Variance component estimates for cognitive phenotypes based on meta-analysis of schizophrenia family studies. Percentage variance explained by A + C (Additive genetic + Common environment influences) and E (Unique environment and Error) for individual test variables (plain font) and cognitive domains (bold font). A and C are combined because they cannot be disentangled in the family design. Error bars and numbers in parentheses indicate 95% CIs. The sample size for a given cognitive domain differs from the summed sample size for test variables within that domain because inclusion criteria differ (supplementary methods).

Fig. 4.

Heritability of cognitive phenotypes across study designs. Phenotypic variance explained was determined by meta-analysis for nonpsychiatric twin, nonpsychiatric family, and schizophrenia family studies, or from the original study estimates for schizophrenia twin studies. Cognitive domains (bold) and test variables (plain) meta-analyzed in the nonpsychiatric twin and at least one other study design are shown. Error bars indicate 95% CIs. *P < .05 (Bonferroni-corrected). WCST = Wisconsin Card Sorting Test; CVLT = California Verbal Learning Test; IR, DR = Immediate, Delayed Recall.

Fig. 5.

Genetic overlap between cognitive phenotypes and schizophrenia liability based on twin data.
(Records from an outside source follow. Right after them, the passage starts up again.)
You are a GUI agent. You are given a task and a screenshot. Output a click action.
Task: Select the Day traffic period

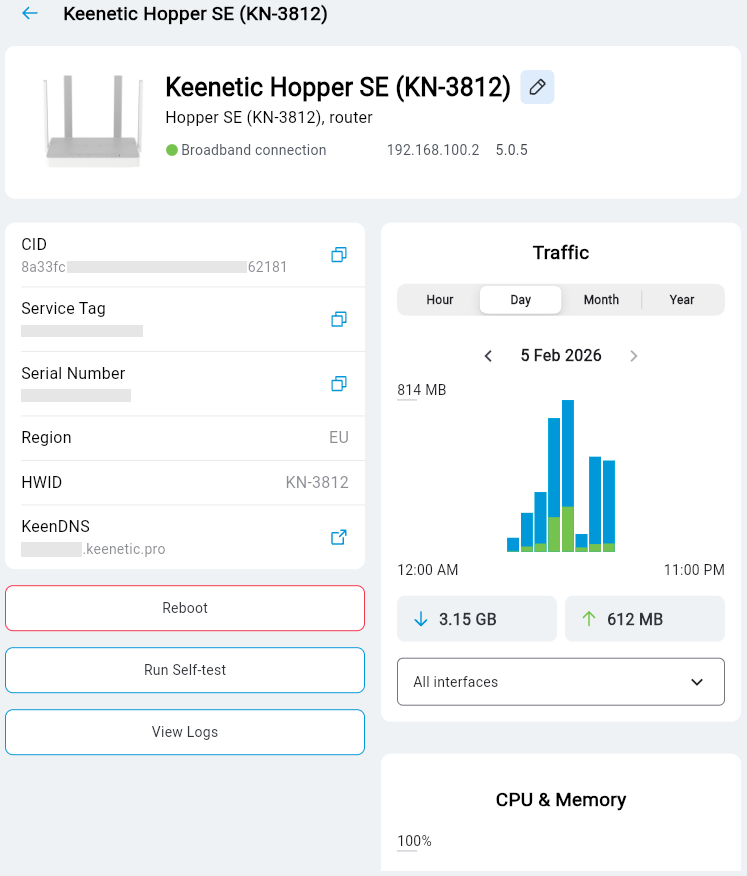(x=520, y=300)
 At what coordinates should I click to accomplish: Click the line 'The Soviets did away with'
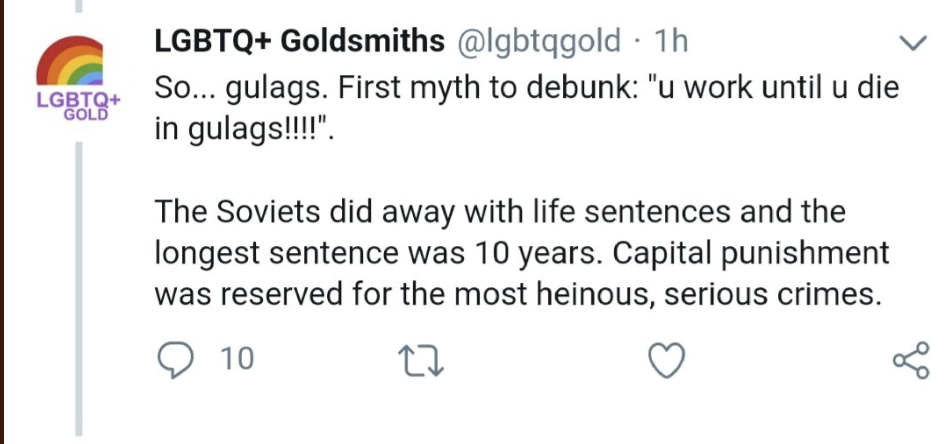[499, 212]
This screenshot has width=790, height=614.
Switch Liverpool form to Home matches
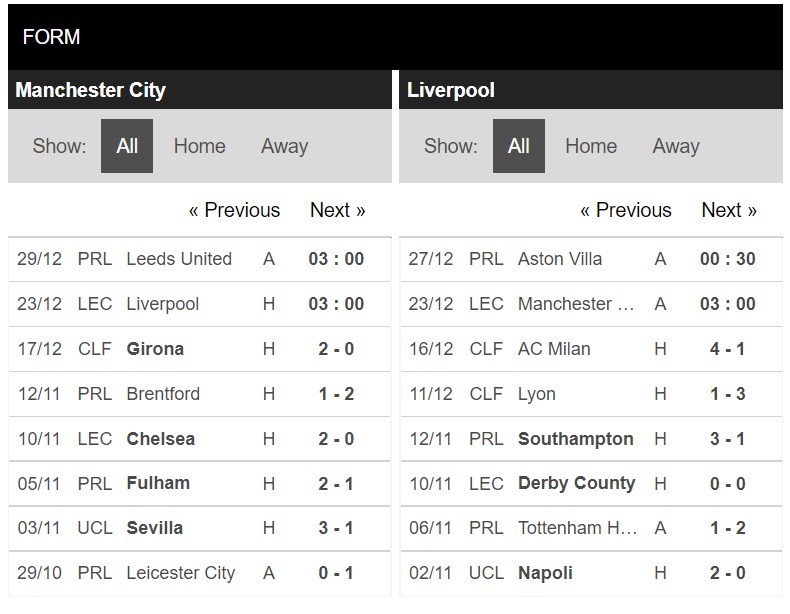tap(591, 146)
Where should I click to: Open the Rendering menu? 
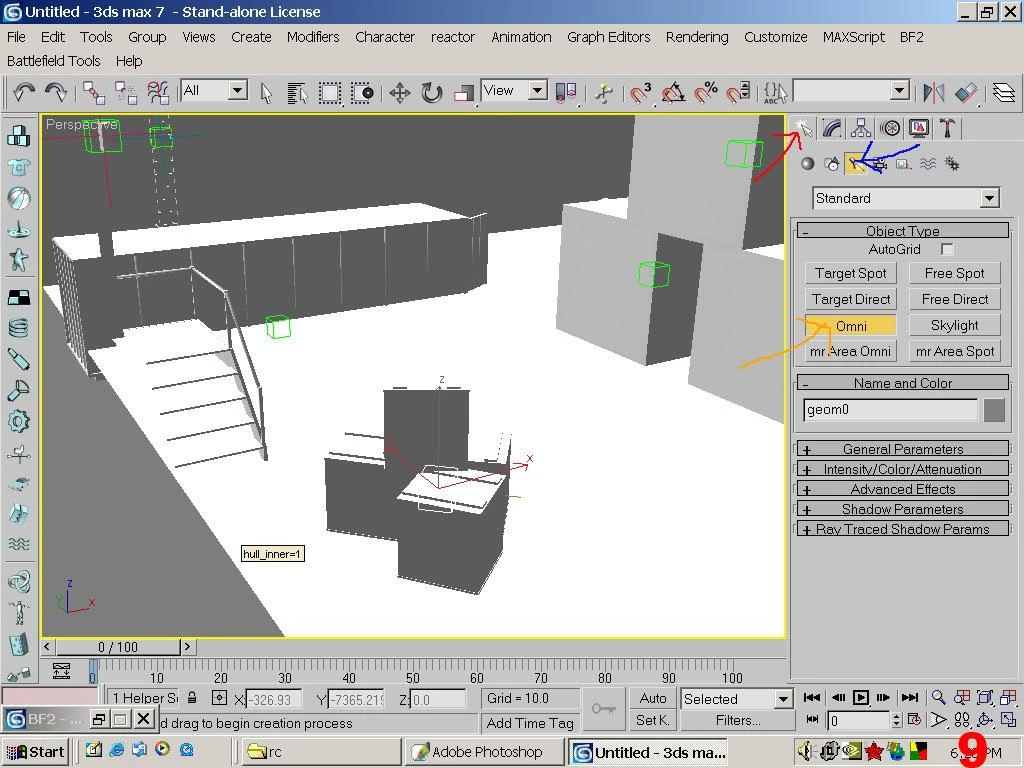point(697,37)
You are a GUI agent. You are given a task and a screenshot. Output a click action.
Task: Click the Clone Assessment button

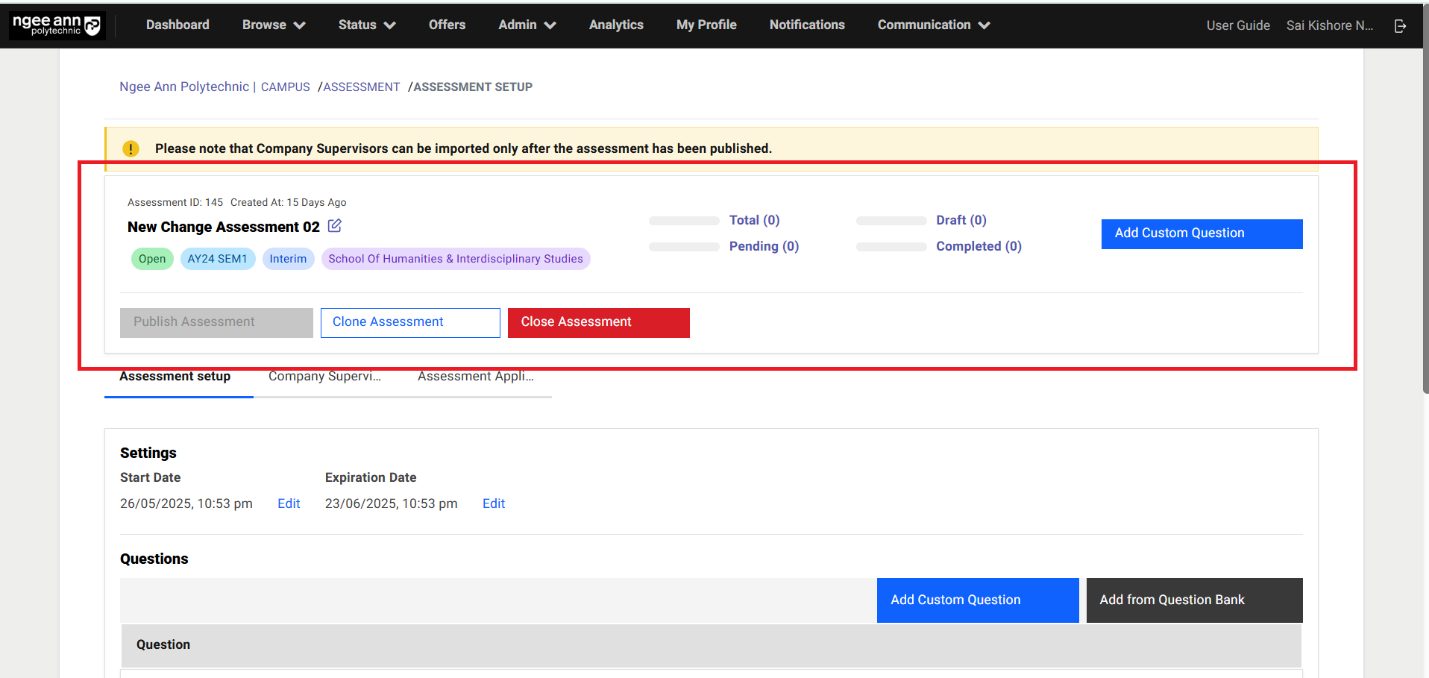(x=410, y=322)
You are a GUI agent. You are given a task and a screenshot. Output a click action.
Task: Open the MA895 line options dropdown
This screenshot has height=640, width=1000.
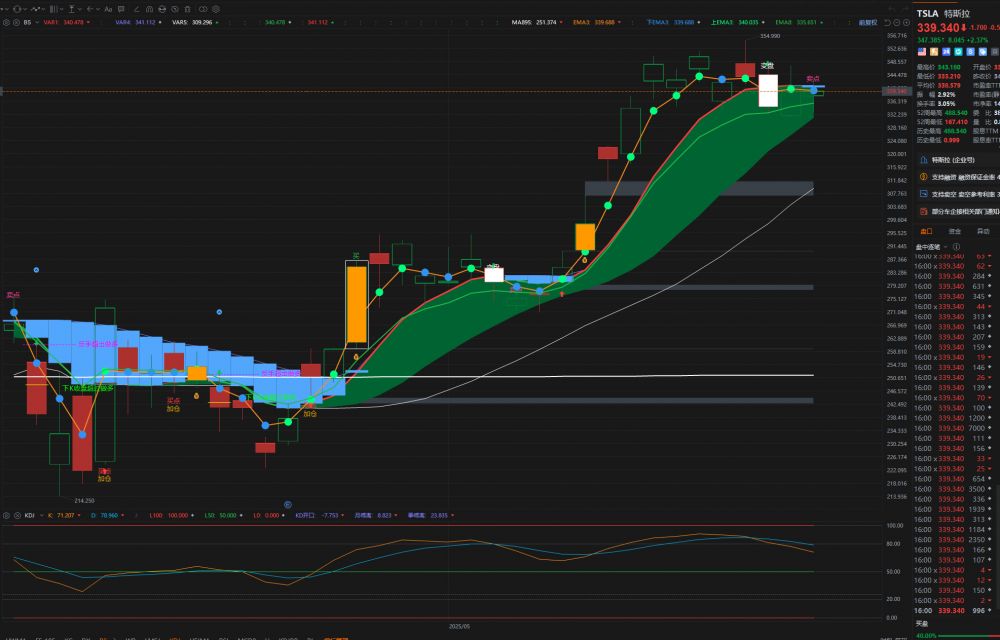click(x=563, y=21)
Cross-twin cross-trait (CT–CT) correlations for cognition in co-twin 1 and schizophrenia liability in co-twin 2 for MZ pairs (rMZ_CT–CT) and DZ pairs (rDZ_CT–CT). r_ph is the total phenotypic correlation between the cognitive phenotype and schizophrenia liability, of which r_ph-a is the amount due to additive genetic influences. r_g is the genetic correlation between the cognitive phenotype and schizophrenia liability. All correlations are negative (ie, poor cognition associated with high liability) but are shown as positive values for plotting consistency. Data are maximum likelihood estimates reported in references. Study reference numbers are shown in parentheses. CT–CT correlations were only reported for studies Toulopoulou et al and Toulopoulou et al. FIQ and WMS subtests were analyzed in multiple studies; only data from studies reporting CT–CT correlations are shown. See supplementary table 8 for all reported data. FIQ = Full-Scale Intelligence Quotient; IR, DR = Immediate, Delayed Recall; WAIS = Wechsler Adult Intelligence Scale; WMS = Wechsler Memory Scale.